I posted on my "Healthy Journey" Instagram about what was happening. I got a friends messaging me and even coming up to me in person saying "hey, you need to tell your dietitian the truth. Talk to her."

I was so afraid Julie would be upset with me. I always took notes when I talked to her and it seemed like everything I've ever learned from her was down the drain because I just...couldn't right now. I know it was only a week (actually, it was a week and a half, but I'm saying a week), but not eating seemed to become a bit normal for me. Of course, I was weak all the time at work and didn't show it, and when it was my break, I would drink a diet Pepsi to get me over this "I need food in my body" hump.

So, I had appointment today via phone call with Julie. She was not upset but WAS upset that I thought she would be upset (LOL). We talked it out and kind of pointed towards my primary doctor going off on me. With me, I feel feelings stronger than most people. That "event" with my doctor turned into a subconscious thing for me. I was trying to do better and lose the weight I had to and when I had to even be around food, it was off limits. Food makes you gain weight. FOOD IS BAD. 

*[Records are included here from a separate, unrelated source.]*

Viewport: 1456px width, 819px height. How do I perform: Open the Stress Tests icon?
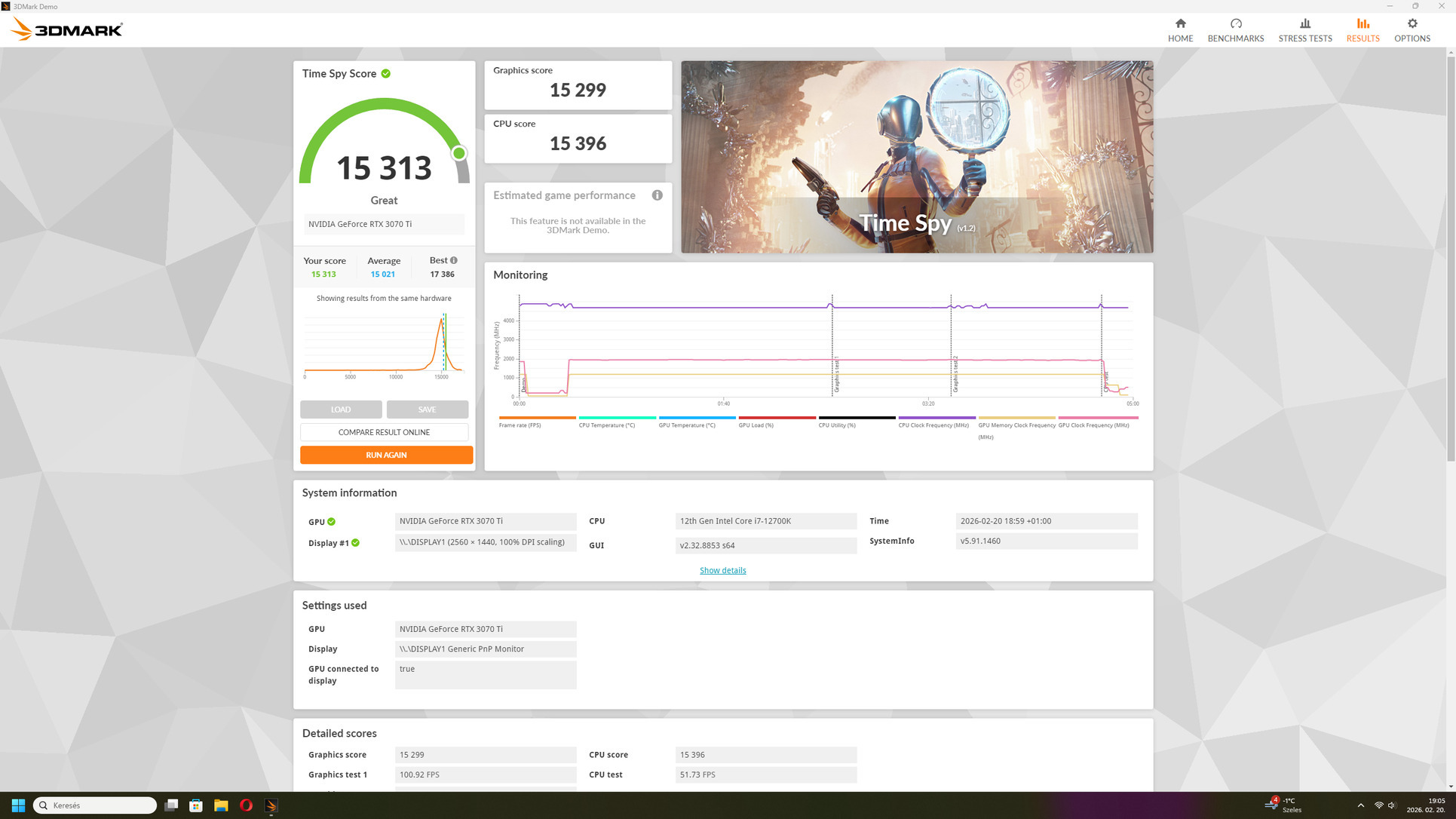(1304, 24)
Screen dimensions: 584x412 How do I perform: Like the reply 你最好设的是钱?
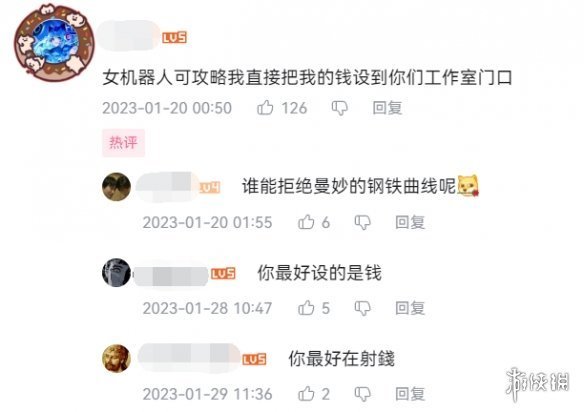click(x=306, y=308)
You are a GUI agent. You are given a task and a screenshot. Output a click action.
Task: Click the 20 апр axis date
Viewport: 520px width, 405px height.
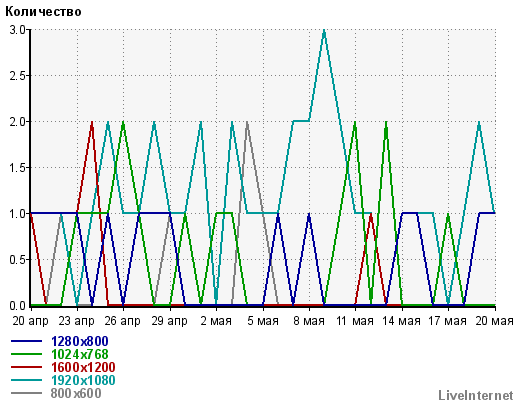[30, 321]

I almost cried during the call. Julie was very understanding and it seemed like she was kind of like walking on eggshells around me, which I actually needed for once in my life. She was very cautious on what to say. She even told me to have a cookie (albeit small) on my birthday! 

We made a constant meal plan. As in, for right now, I will eat the same breakfast and lunch every day (until I get sick of it...). For dinner, as it's always different each day, I WILL have to watch out for what I'm eating. 

But I wanted to write this post because I put on Facebook a "thank you" for everyone who is with me through this journey. I got a surprising amount of private messages and texts saying "hey, I've had a problem with food for years. I know where you're coming from."

It shocked me so much that so many people have a bad relationship with food! For this post, I can't really give advice on this topic, as I'm still struggling myself. But knowing I'm not alone in this makes me feel better. Also, sharing this topic is something that is normally hidden until someone overcomes it. 

I would like to share it while it's happening.